# What is the advantage of using Stabilized Wood vs. non stabilized ?



## tgraytn (Jan 9, 2010)

I know this has probably been many discussions before, however I am still relatively new to pen turning.  I have a stabilized blank that I am going to turn today.  

What are some advantages to turning stabilized wood vs. non stabilized?  Also, do you finish it the same way (I use CA)?

Thanks!

Tom


----------



## rjwolfe3 (Jan 9, 2010)

I think stabilized turns so much easier almost like butter. I personally finish with same BLO/CA as regular wood but I think others finish it like plastic.


----------



## stolicky (Jan 9, 2010)

rjwolfe3 said:


> I think stabilized turns so much easier almost like butter. I personally finish with same BLO/CA as regular wood but I think others finish it like plastic.



Same here.

Just smells different.


----------



## John Eberly (Jan 9, 2010)

*Stabilized wood*

Hi Tom -

I'm only about a year into this and a real piker compared to some of the pros on here, but I'll try to answer.
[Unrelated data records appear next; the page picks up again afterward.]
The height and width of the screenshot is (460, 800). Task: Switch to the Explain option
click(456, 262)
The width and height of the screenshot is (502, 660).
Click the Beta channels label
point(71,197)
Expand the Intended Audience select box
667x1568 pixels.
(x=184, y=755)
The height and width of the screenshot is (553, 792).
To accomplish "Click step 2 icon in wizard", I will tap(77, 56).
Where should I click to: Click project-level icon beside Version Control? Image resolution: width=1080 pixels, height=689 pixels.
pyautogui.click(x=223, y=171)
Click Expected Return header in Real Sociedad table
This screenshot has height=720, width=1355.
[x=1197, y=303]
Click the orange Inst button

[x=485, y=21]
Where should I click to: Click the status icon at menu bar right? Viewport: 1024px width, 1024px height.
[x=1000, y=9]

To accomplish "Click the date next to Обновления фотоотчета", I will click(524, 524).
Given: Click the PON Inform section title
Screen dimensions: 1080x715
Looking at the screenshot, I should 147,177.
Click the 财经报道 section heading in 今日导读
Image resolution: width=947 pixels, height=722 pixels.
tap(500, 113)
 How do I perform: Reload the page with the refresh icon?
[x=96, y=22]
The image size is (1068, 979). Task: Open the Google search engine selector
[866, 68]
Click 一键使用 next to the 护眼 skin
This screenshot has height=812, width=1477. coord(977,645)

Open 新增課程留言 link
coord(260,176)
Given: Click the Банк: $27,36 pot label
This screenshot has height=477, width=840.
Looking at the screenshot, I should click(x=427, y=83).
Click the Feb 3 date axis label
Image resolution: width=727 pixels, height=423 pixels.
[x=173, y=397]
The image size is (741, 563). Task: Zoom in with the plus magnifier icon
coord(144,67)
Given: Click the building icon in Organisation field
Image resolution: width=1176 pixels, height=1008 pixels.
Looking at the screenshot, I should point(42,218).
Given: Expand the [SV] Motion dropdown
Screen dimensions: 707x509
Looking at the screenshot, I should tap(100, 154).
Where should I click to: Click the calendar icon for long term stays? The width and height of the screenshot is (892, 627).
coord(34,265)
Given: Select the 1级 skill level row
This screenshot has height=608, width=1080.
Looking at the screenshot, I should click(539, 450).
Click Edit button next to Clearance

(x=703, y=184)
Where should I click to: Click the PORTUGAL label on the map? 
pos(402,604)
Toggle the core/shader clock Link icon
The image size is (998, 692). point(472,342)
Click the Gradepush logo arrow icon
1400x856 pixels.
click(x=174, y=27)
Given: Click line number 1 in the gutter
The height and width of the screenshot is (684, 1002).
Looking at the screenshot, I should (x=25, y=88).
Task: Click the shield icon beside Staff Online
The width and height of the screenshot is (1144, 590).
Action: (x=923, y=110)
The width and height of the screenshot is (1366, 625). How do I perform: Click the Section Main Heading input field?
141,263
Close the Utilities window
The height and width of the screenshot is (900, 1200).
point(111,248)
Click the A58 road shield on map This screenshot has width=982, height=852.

Stabilizing wood is good for making soft or punky wood strong enough to be turned.  It also helps with stability after a piece is turned - burls and crotch wood can really change shape after they're turned down.  As the internal stresses are relieved, even dry burl can distort, sometimes several days after you think you're done with a piece.  Stabilized wood can avoid this by locking the fibers in place with the plastic matrix that forms when the stabilizing plastic fills the pores of the wood.

Stabilized wood CAN be easier to finish.  The professional grade, vacuum/pressure stabilized wood is almost like plastic - it can be polished and take a shine without any other finish at all.

Stabilizing wood is done a couple of different ways - 
There's the simple Minwax wood hardener (or acetone with acrylic plastic melted in it).  I've tried this with mixed results - you need to let the wood get thoroughly saturated, and it takes a long time for the acetone to completely evaporate.

The pressure/vacuum methods and the stuff you can buy pre-stabilized are usually better quality and great to turn.

Lots of wood doesn't need the process, but marginal stuff that you try to turn with lots of CA and messing around is worth stabilizing.


----------



## JBCustomPens (Jan 9, 2010)

Stabilized wood is very easy to turn and finish. Finish like any other wood.


----------